Entries taken from a collection
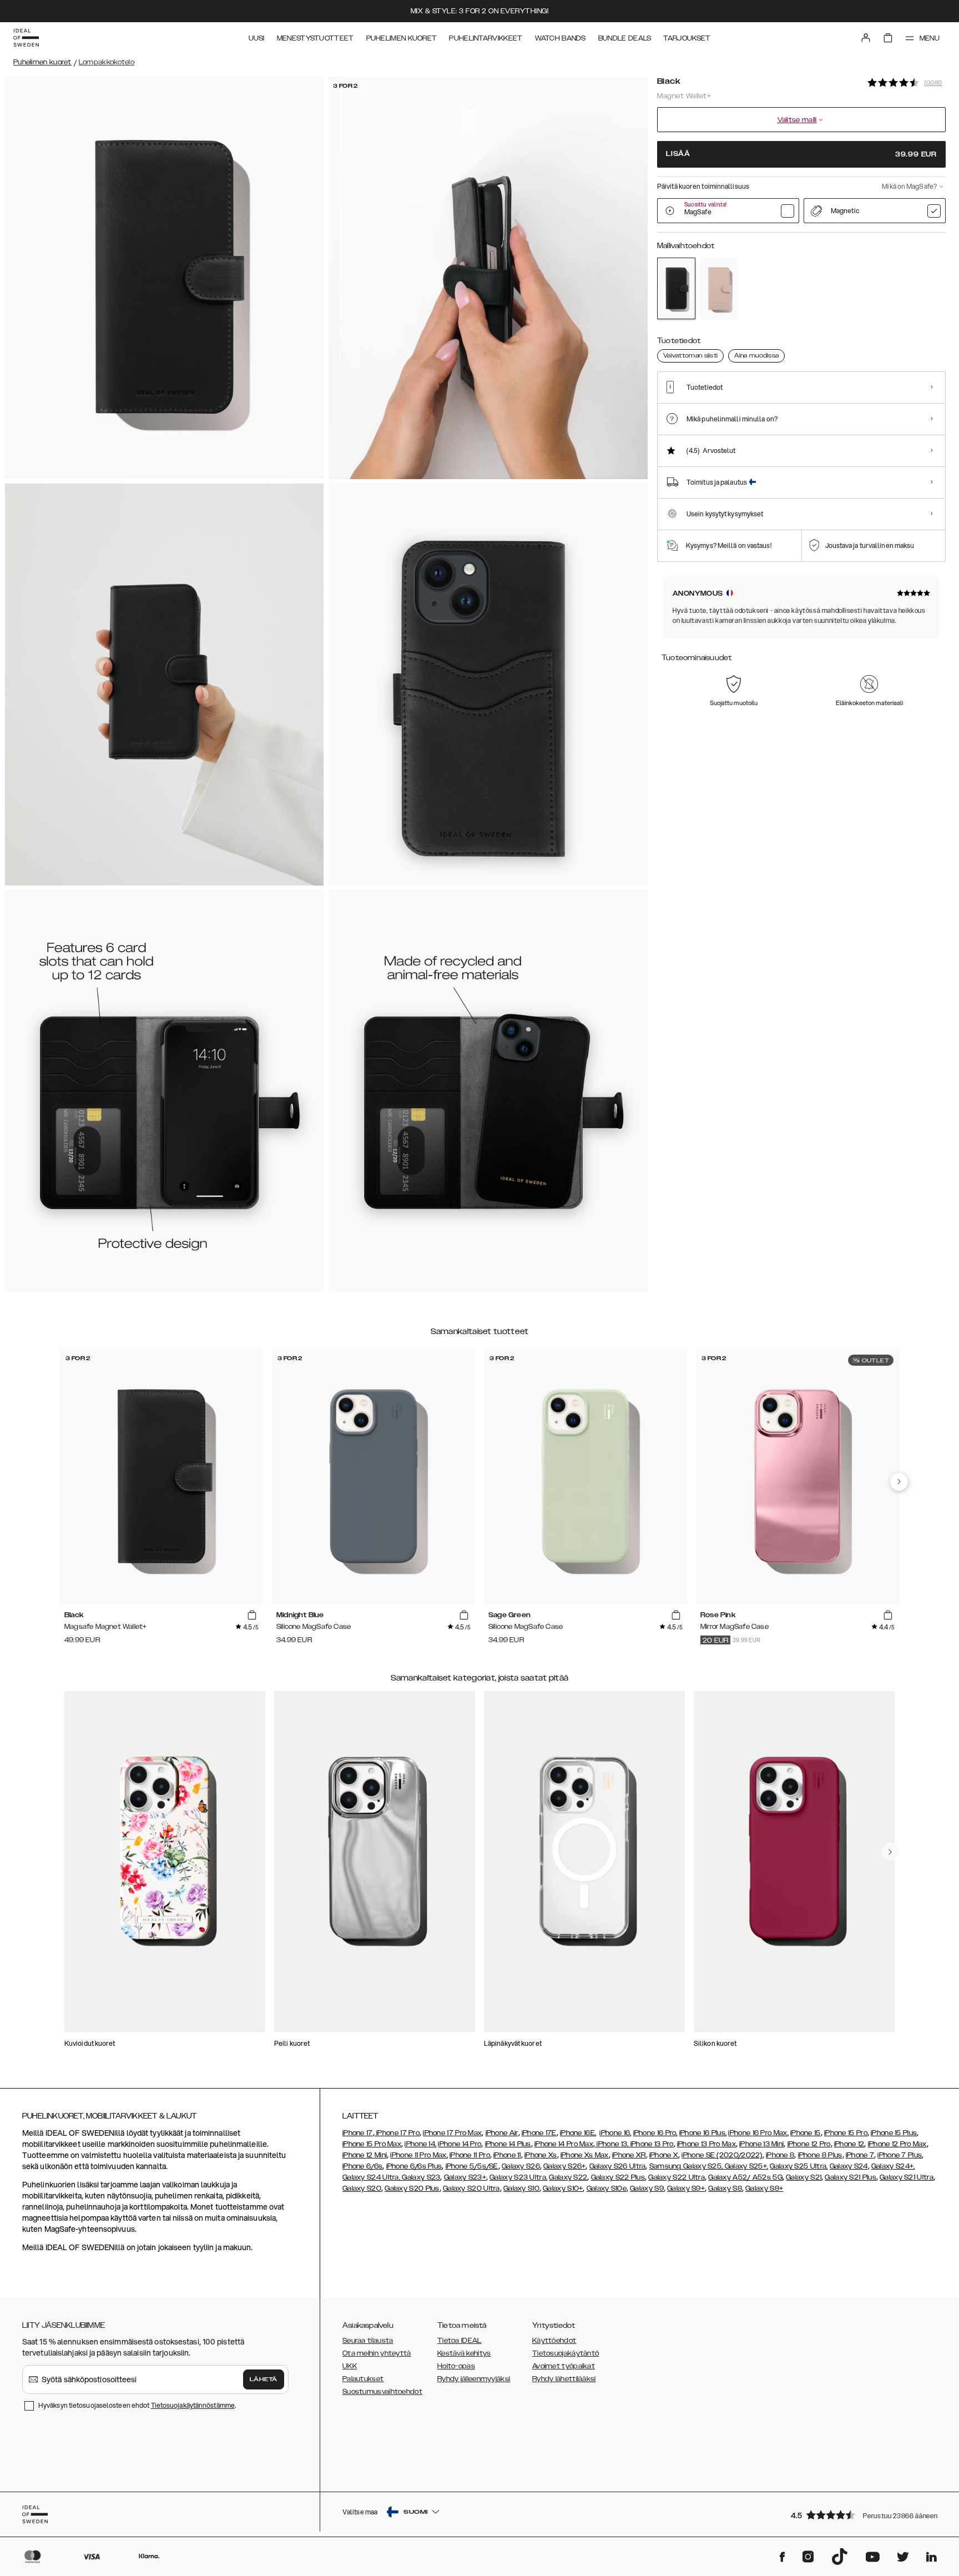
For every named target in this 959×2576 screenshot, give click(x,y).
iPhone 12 (849, 2144)
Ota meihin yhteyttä (376, 2353)
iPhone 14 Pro (459, 2144)
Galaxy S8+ (764, 2188)
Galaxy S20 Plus (412, 2188)
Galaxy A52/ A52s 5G (745, 2177)
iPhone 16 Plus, (703, 2133)
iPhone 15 (805, 2133)
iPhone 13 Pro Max (706, 2144)
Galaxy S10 (521, 2188)
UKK (349, 2366)
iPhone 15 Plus (894, 2133)
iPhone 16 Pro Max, (758, 2133)
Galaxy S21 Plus (850, 2177)
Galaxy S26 (521, 2166)
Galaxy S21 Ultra (906, 2177)
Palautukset (362, 2379)
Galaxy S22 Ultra (676, 2177)
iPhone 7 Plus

- [Work order]: What you give back must match the lines from the start of the records through the line that contains "Galaxy S22 Ultra (676, 2177)", exactly, with the pictures left out.

- [Written reply]:
For every named target in this 959×2576 screenshot, give click(x,y).
iPhone 12 (849, 2144)
Ota meihin yhteyttä (376, 2353)
iPhone 14 Pro (459, 2144)
Galaxy S8+ (764, 2188)
Galaxy S20 Plus (412, 2188)
Galaxy A52/ A52s 5G (745, 2177)
iPhone 16 Plus, (703, 2133)
iPhone 15 (805, 2133)
iPhone 13 Pro Max (706, 2144)
Galaxy S10 (521, 2188)
UKK (349, 2366)
iPhone 15 Plus (894, 2133)
iPhone 16 Pro Max, (758, 2133)
Galaxy S21 Plus (850, 2177)
Galaxy S26 (521, 2166)
Galaxy S21 Ultra (906, 2177)
Palautukset (362, 2379)
Galaxy S22 Ultra (676, 2177)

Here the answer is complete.